__Task statement__
Nothing outside the range below should be printed. Output exactly the lines from the line with "7 Series 09 on (F01 Chassis) (1608, 944)" to the line with "Z3 roadster 96", both included.

——————

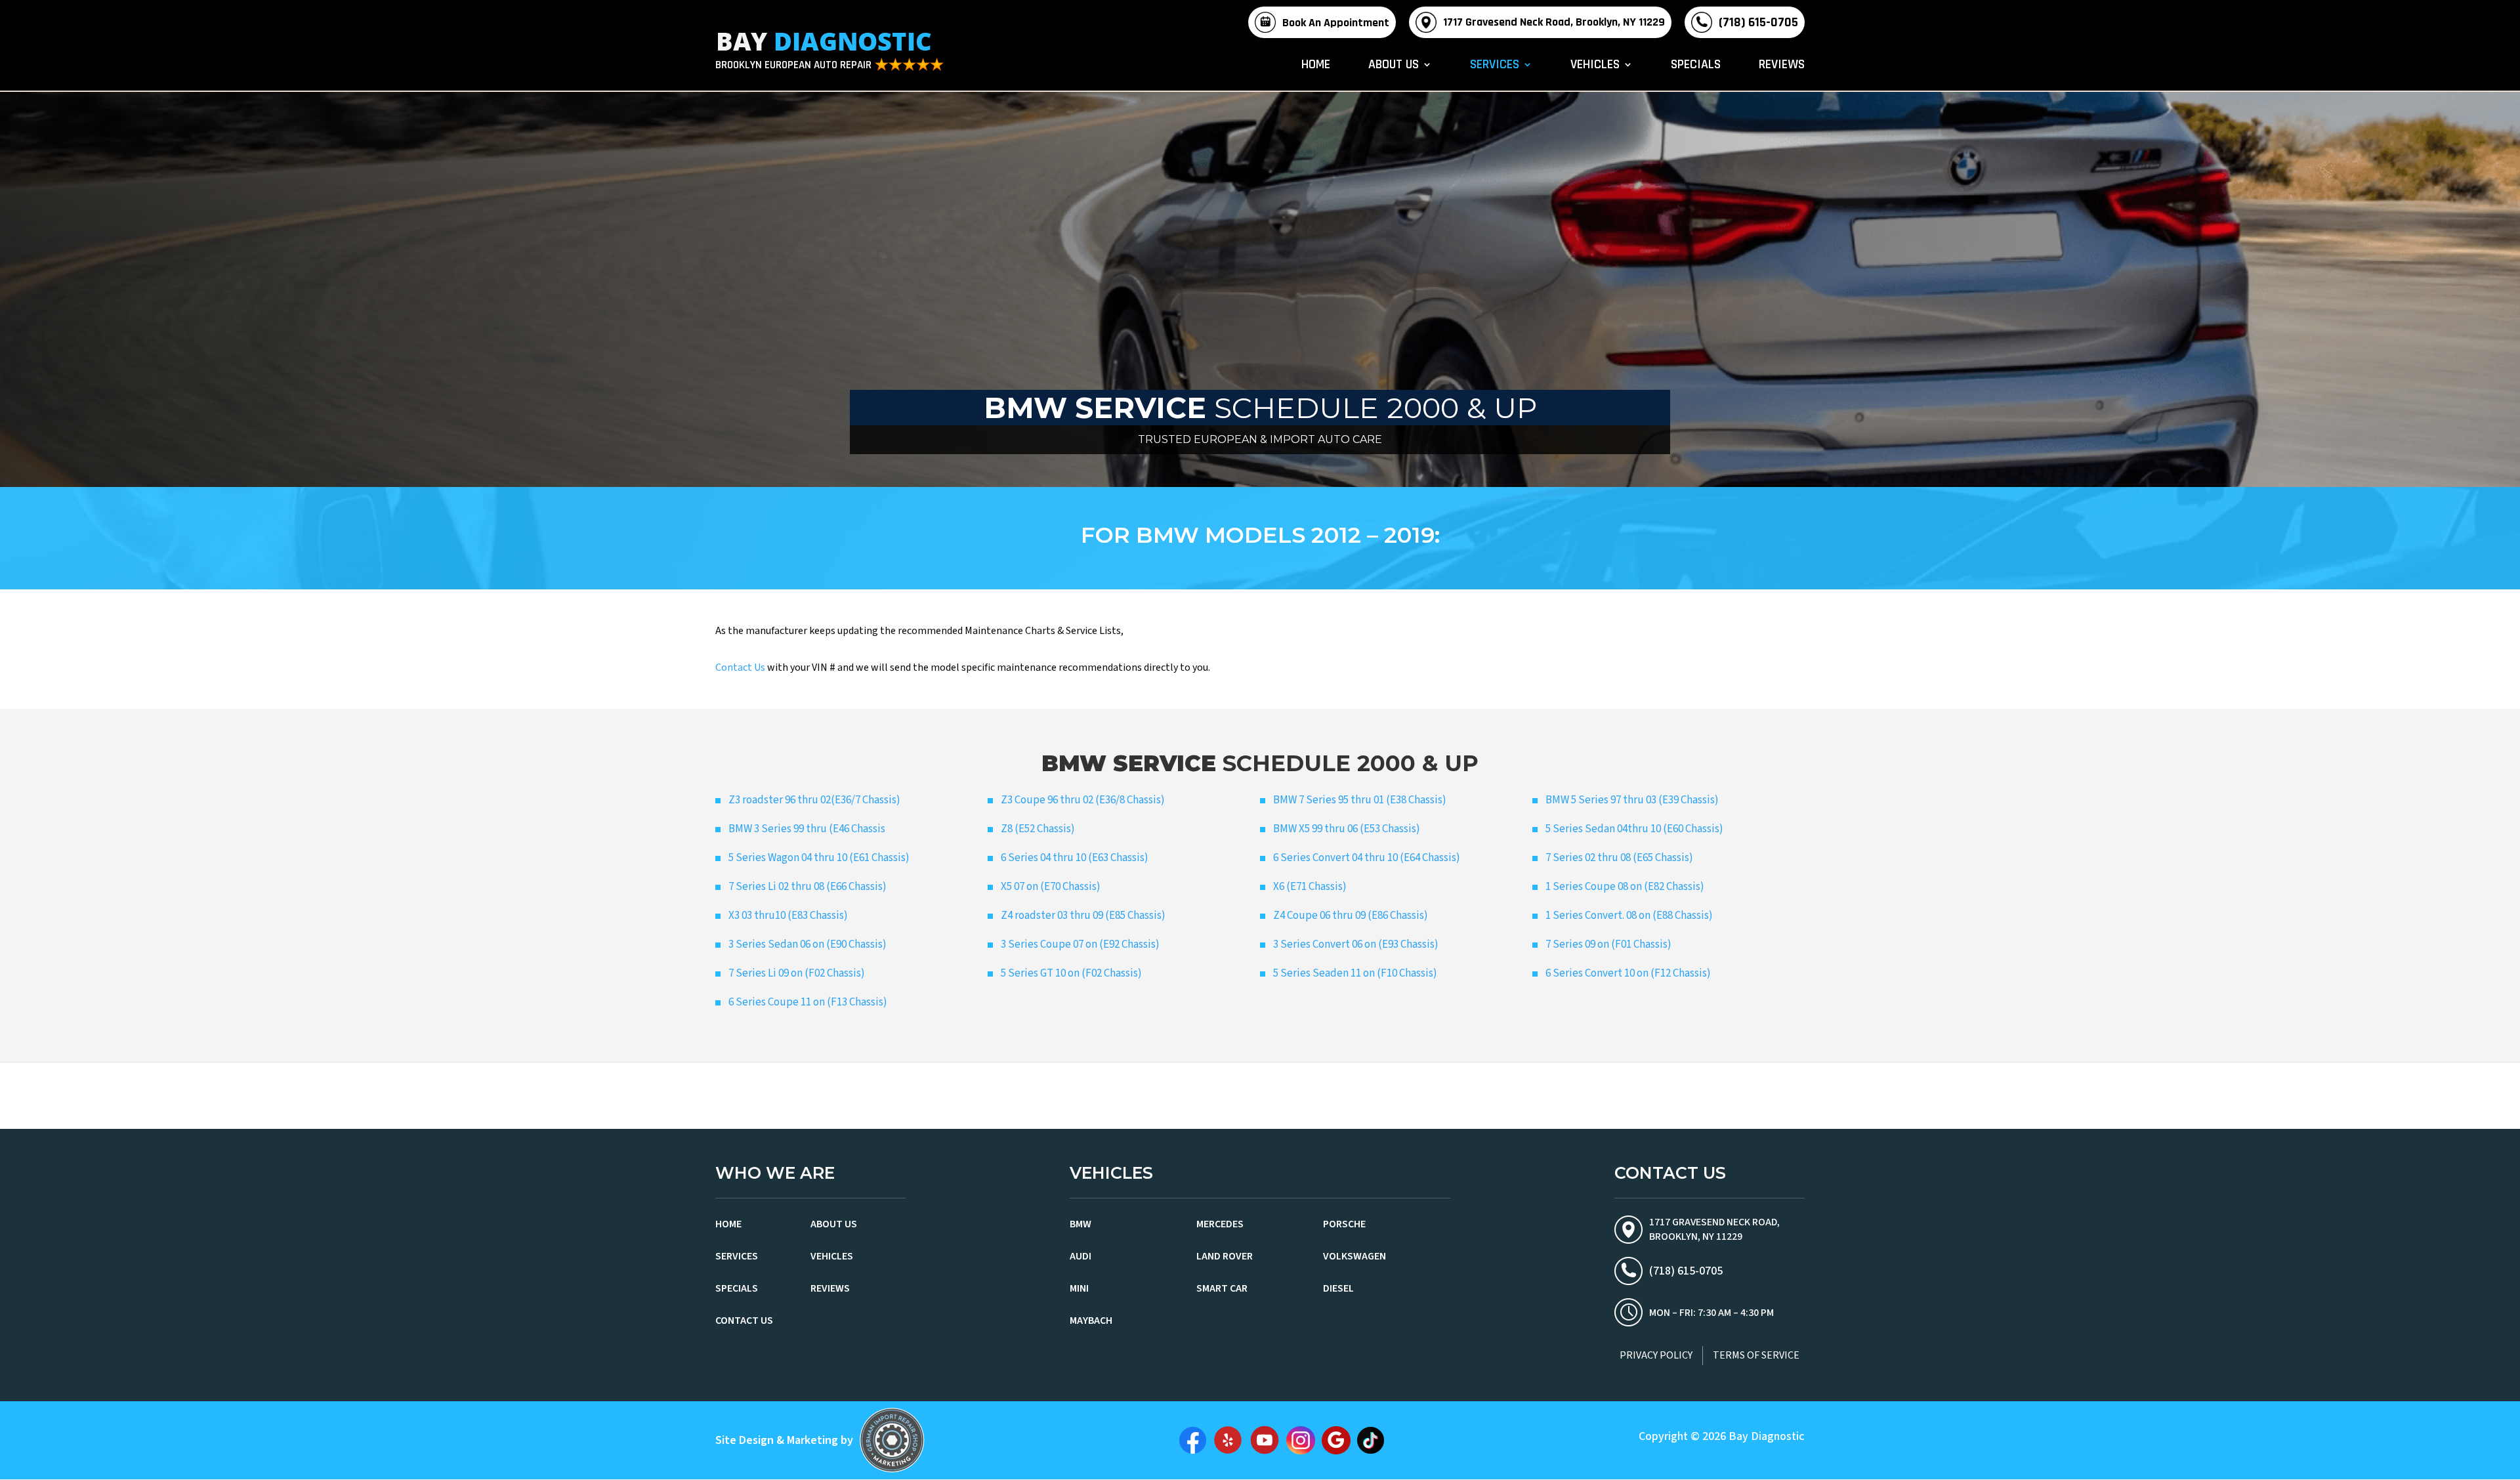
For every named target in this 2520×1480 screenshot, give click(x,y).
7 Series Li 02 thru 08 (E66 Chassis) (807, 887)
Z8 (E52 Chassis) (1038, 829)
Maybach (1091, 1320)
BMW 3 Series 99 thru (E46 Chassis (806, 829)
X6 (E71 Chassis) (1310, 887)
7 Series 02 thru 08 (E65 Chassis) (1619, 858)
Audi (1080, 1256)
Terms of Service (1756, 1355)
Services (1494, 66)
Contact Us (740, 667)
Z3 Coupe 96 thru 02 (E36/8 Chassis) (1083, 800)
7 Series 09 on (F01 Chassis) (1608, 944)
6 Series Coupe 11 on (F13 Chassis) (807, 1002)
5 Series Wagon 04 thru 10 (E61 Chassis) (819, 858)
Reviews (1782, 66)
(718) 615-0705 (1758, 22)
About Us (1393, 66)
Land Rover (1224, 1256)
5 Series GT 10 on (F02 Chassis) (1071, 973)
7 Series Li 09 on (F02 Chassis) (796, 973)
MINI (1079, 1288)
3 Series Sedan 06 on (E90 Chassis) (807, 944)
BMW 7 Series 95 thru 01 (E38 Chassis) (1359, 800)
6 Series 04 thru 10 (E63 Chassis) (1074, 858)
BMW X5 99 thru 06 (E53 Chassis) (1346, 829)
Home (1315, 66)
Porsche (1344, 1224)
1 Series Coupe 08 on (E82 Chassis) (1624, 887)
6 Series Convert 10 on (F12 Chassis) (1628, 973)
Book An (1335, 22)
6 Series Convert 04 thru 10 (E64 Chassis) (1366, 858)
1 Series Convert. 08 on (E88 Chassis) (1629, 915)
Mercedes (1220, 1224)
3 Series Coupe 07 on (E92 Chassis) (1080, 944)
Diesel (1338, 1288)
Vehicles (1595, 66)
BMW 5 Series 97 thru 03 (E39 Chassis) (1632, 800)
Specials (1696, 66)
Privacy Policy (1656, 1355)
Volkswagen (1354, 1256)
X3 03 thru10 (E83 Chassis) (788, 915)
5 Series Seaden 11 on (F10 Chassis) (1355, 973)
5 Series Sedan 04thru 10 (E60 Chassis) (1634, 829)
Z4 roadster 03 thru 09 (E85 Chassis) (1083, 915)
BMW (1080, 1224)
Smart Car (1222, 1288)
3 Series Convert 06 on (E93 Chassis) (1355, 944)
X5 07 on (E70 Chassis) (1051, 887)
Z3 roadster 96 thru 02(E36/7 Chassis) (814, 800)
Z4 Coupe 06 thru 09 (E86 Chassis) (1350, 915)
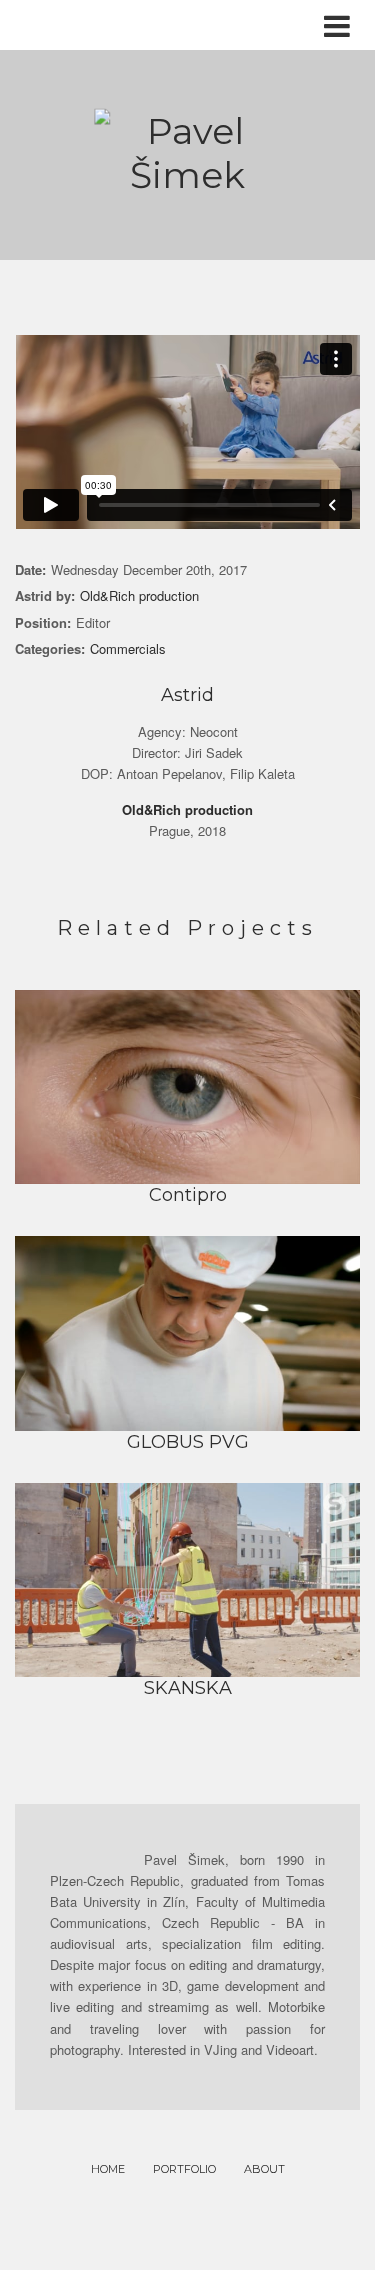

——————

__Answer to the exercise__
7 Series 09 on (F01 Chassis) (1608, 944)
6 Series Coupe 11 on (F13 Chassis) (807, 1002)
5 Series Wagon 04 thru 10 (E61 Chassis) (819, 858)
Reviews (1782, 66)
(718) 615-0705 (1758, 22)
About Us (1393, 66)
Land Rover (1224, 1256)
5 Series GT 10 on (F02 Chassis) (1071, 973)
7 Series Li 09 on (F02 Chassis) (796, 973)
MINI (1079, 1288)
3 Series Sedan 06 on (E90 Chassis) (807, 944)
BMW 7 Series 95 thru 01 (E38 Chassis) (1359, 800)
6 Series 04 thru 10 (E63 Chassis) (1074, 858)
BMW X5 99 thru 06 (E53 Chassis) (1346, 829)
Home (1315, 66)
Porsche (1344, 1224)
1 Series Coupe 08 on (E82 Chassis) (1624, 887)
6 Series Convert 10 on (F12 Chassis) (1628, 973)
Book An (1335, 22)
6 Series Convert 04 thru 10 (E64 Chassis) (1366, 858)
1 Series Convert. 08 on (E88 Chassis) (1629, 915)
Mercedes (1220, 1224)
3 Series Coupe 07 on (E92 Chassis) (1080, 944)
Diesel (1338, 1288)
Vehicles (1595, 66)
BMW 5 Series 97 thru 03 (E39 Chassis) (1632, 800)
Specials (1696, 66)
Privacy Policy (1656, 1355)
Volkswagen (1354, 1256)
X3 03 thru10 (E83 Chassis) (788, 915)
5 Series Seaden 11 on (F10 Chassis) (1355, 973)
5 Series Sedan 04thru 10 (E60 Chassis) (1634, 829)
Z4 roadster 03 thru 09 (E85 Chassis) (1083, 915)
BMW (1080, 1224)
Smart Car (1222, 1288)
3 Series Convert 06 on (E93 Chassis) (1355, 944)
X5 07 on (E70 Chassis) (1051, 887)
Z3 roadster 96 thru 02(E36/7 Chassis) (814, 800)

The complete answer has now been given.